Konzeptionell fokussiert die e. E. die Orientierungs-, Entscheidungs- und damit Handlungskompetenz (Kompetenz) der Individuen. Das Prinzip selbstverantwortlichen Han­delns des einzelnen Individuums vor Gott und den Menschen führt zum zentralen Begriff der „Lebensführung“ bzw. der „lebenspraktischen Bildung“ und einem vom autonomen Subjekt (Autonomie) ausgehenden Bildungsverständnis. Die Programmstruktur (Programme) der evangelischen E. knüpft an persönlichen Interessen und Lebensfragen an und verbindet diese mit Themen von gesellschaftlicher Relevanz.

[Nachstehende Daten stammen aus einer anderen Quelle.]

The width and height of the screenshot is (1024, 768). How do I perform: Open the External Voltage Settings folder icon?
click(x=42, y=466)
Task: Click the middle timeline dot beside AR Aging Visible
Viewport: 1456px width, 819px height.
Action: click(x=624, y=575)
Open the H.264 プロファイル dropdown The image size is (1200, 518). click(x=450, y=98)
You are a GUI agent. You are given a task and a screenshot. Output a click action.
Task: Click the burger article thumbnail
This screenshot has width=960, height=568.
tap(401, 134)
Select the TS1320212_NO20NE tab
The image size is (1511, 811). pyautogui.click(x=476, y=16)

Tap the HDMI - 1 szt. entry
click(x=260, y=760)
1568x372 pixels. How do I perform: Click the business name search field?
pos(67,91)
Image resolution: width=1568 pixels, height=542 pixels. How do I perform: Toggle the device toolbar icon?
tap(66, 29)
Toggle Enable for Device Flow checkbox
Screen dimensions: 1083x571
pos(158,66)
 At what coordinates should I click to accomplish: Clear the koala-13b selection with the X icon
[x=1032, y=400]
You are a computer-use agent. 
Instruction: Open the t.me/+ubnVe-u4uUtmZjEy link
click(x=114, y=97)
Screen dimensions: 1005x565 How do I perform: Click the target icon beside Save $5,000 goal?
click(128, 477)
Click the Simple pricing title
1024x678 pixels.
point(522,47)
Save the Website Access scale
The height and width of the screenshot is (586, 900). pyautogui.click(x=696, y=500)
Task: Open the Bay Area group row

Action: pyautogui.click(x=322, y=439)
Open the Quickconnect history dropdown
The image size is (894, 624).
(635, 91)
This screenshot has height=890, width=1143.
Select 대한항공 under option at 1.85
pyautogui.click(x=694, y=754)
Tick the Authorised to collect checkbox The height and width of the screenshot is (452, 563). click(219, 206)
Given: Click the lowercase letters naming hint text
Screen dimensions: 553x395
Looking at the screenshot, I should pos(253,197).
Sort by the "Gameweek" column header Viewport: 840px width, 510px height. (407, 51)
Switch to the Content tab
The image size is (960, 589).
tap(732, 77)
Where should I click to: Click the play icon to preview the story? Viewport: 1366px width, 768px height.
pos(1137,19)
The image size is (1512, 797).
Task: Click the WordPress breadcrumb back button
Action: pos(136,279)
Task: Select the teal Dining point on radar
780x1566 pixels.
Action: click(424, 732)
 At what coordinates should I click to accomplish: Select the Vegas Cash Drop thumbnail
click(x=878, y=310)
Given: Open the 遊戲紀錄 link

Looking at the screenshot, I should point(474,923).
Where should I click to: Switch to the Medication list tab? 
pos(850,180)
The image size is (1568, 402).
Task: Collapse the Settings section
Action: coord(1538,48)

Statistisch erfasst werden bundesweit 415 Einrichtungen (Jahr 2018) der evangelischen E. In 320 dieser Einrichtungen, aus denen detaillierte Daten vorliegen, wurden im Jahr 111 Tsd. Veranstaltungen mit mehr als 2,3 Mio. Teilnehmenden umgesetzt. Inhaltliche Schwerpunkte der evangelischen E. liegen in den Themenbereichen Religion – Ethik, Kultur – Gestalten, Familie – Generationen und Politik – Gesellschaft (Christ, Horn & Lux, 2020).

Literatur

Christ, J., Horn, H. & Lux, T. (2020). Weiterbildungsstatistik im Verbund. Ergebnisse für das Berichtsjahr 2018 (Reihe DIE Survey. Daten und Berichte zur Weiterbildung, Bd. 8). Bielefeld: wbv Publikation.

Comenius-Institut. (Hrsg.). (2019). Evangelische Erwachsenenbildung. Empirische Befunde und Perspektiven (Reihe Evangelische Bildungsberichterstattung, Bd. 3). Münster: Waxmann.